» **Problems to work on**
- 1) Answer the following from the excerpt on Friedrich von Hausen:
(a) In what year was the first legal document that mentions him dated?
(b) In whose company was he at Worms in 1188?
(c) At which battle did he die?
- 2) Resume the biographical passage on Friedrich von Hausen, continuing from its final sentence.

» **Excerpt**
※

Friedrich von Hausen (Middle High German: Friderich von Hûsen) was a medieval German poet, one of the earliest of the Minnesingers; born sometime between 1150–60; d. 6 May 1190.
==Life==
His name is mentioned frequently in legal documents, for the first time in one from Mainz dated 1171 by Christian I, Archbishop of Mainz. He was born in middle Rhenish territory, as is shown by his dialect, especially by his rhymes, but several towns claim to be his birthplace, and the question cannot be definitely decided. In 1175 he was in Italy, and again in 1186 in the suite of Henry VI, Holy Roman Emperor. The next year he was present when Frederick I, Barbarossa and Philip Augustus met between Mouzon and Yvois, and in 1188 he was at Worms in the company of Baldwin V, Count of Hainaut. He accompanied the Emperor Frederick, by whom he was held in high esteem, on the Third Crusade in 1189, and met his death at the battle of Philomelium (modern-day Akşehir, Turkey), when he fell with his horse while pursuing the enemy. The whole army is said to have mourned his death.

※

» **Source material**
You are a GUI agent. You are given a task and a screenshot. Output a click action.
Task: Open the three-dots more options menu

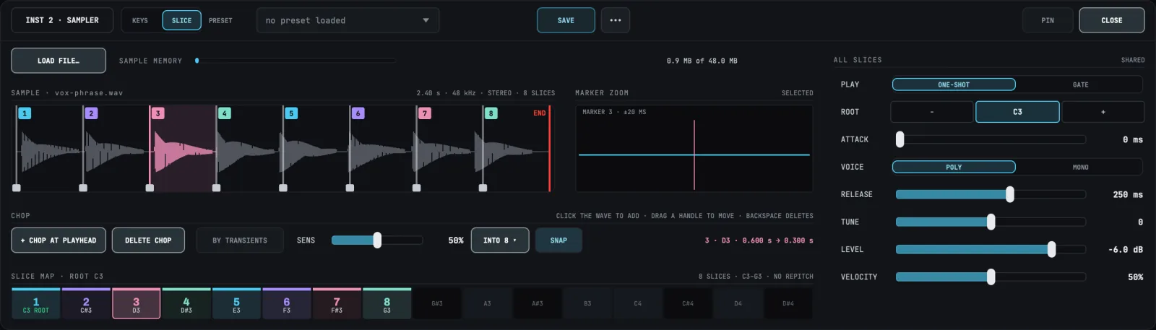pos(616,20)
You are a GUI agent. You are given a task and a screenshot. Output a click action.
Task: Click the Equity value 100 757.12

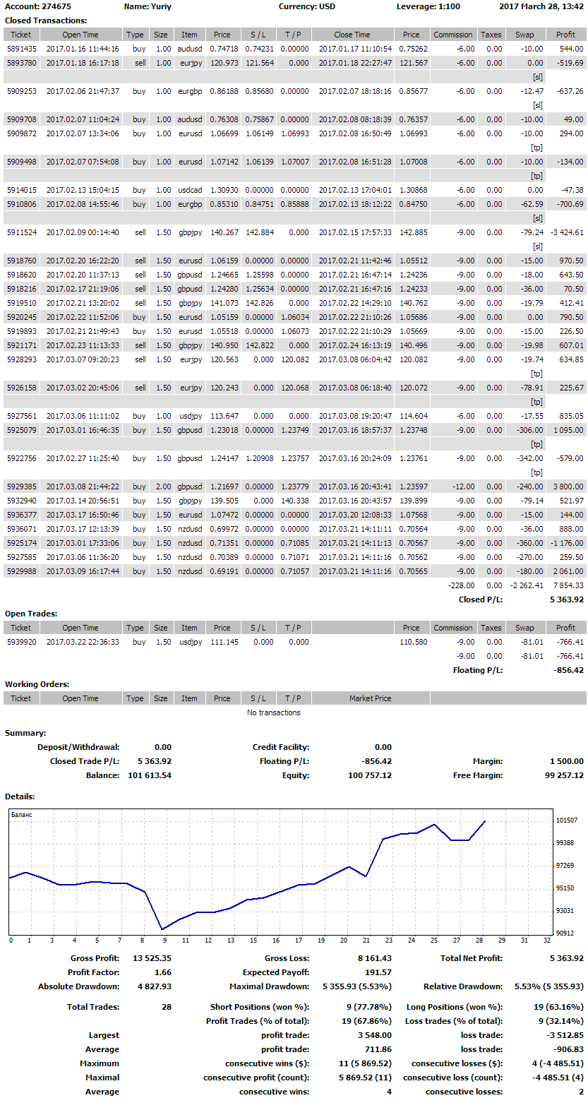click(368, 775)
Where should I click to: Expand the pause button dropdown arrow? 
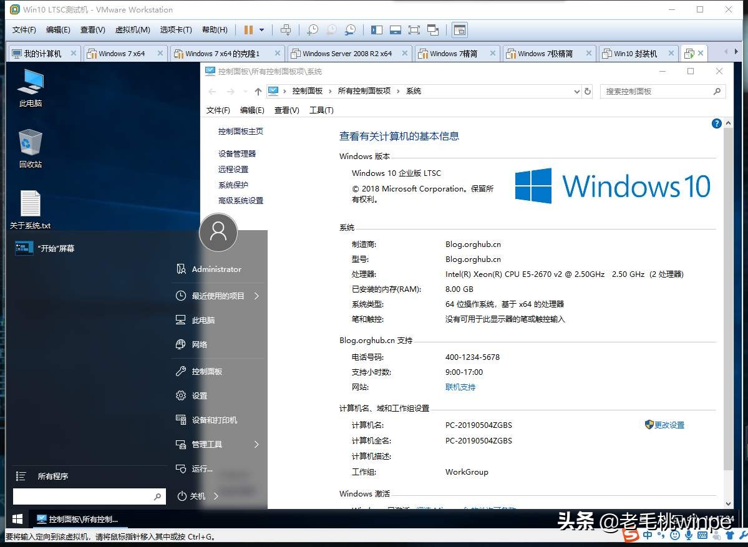[261, 29]
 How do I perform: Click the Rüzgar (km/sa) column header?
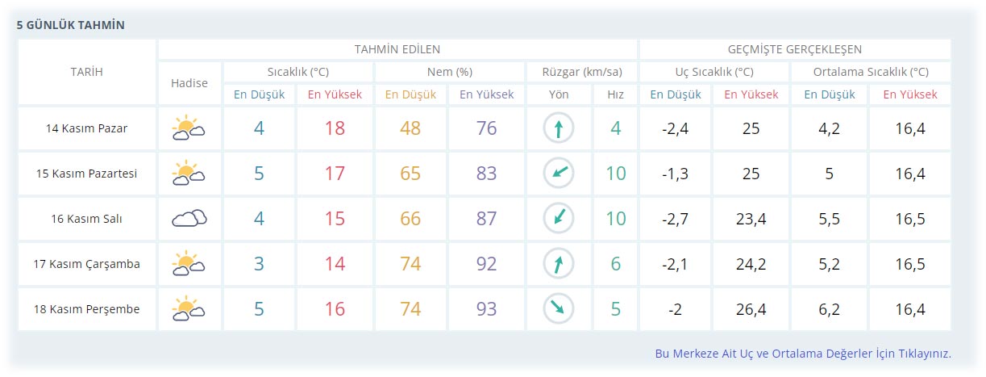[580, 72]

※

» **Results by task**
- 1)
(a) 1171
(b) Baldwin V, Count of Hainaut
(c) The battle of Philomelium (modern-day Akşehir, Turkey)

- 2)
==Songs==
Friedrich von Hausen is one of the earliest of the minnesingers who are known to have imitated French models, with which he became acquainted on his travels through Burgundy and Provence. Together with Heinrich von Veldeke he introduced the Romance element into the minnesong. The Provençal influence is especially evident in the dactylic rhythm of his verses, which resulted from the adoption into German of a Romance ten-syllable line with four or five stresses. His rhymes are still occasionally imperfect and his songs contain more than one strophe. Hausen's poetry is rather artificial in form and often abstruse in spirit. He is fond of dallying with a word. Like most of the troubadours or minnesingers he sings chiefly of troubled love. He directly influenced Bernger von Horheim.

==Editions==
- Friedrich von Hausen, Lieder. Mittelhochdeutsch/Neuhochdeutch. Text, translation and commentary by Günther Schweikle (Reclam, 1984) ISBN 3-15-008023-1
- "Des Minnesangs Frühling" (1888)
- "Des Minnesangs Frühling" (1988)
- "Friderich von Hûsen. Introduction, Text, Commentary and Glossary" (1971)

==Notes==
- "Friedrich von Hausen" (1989)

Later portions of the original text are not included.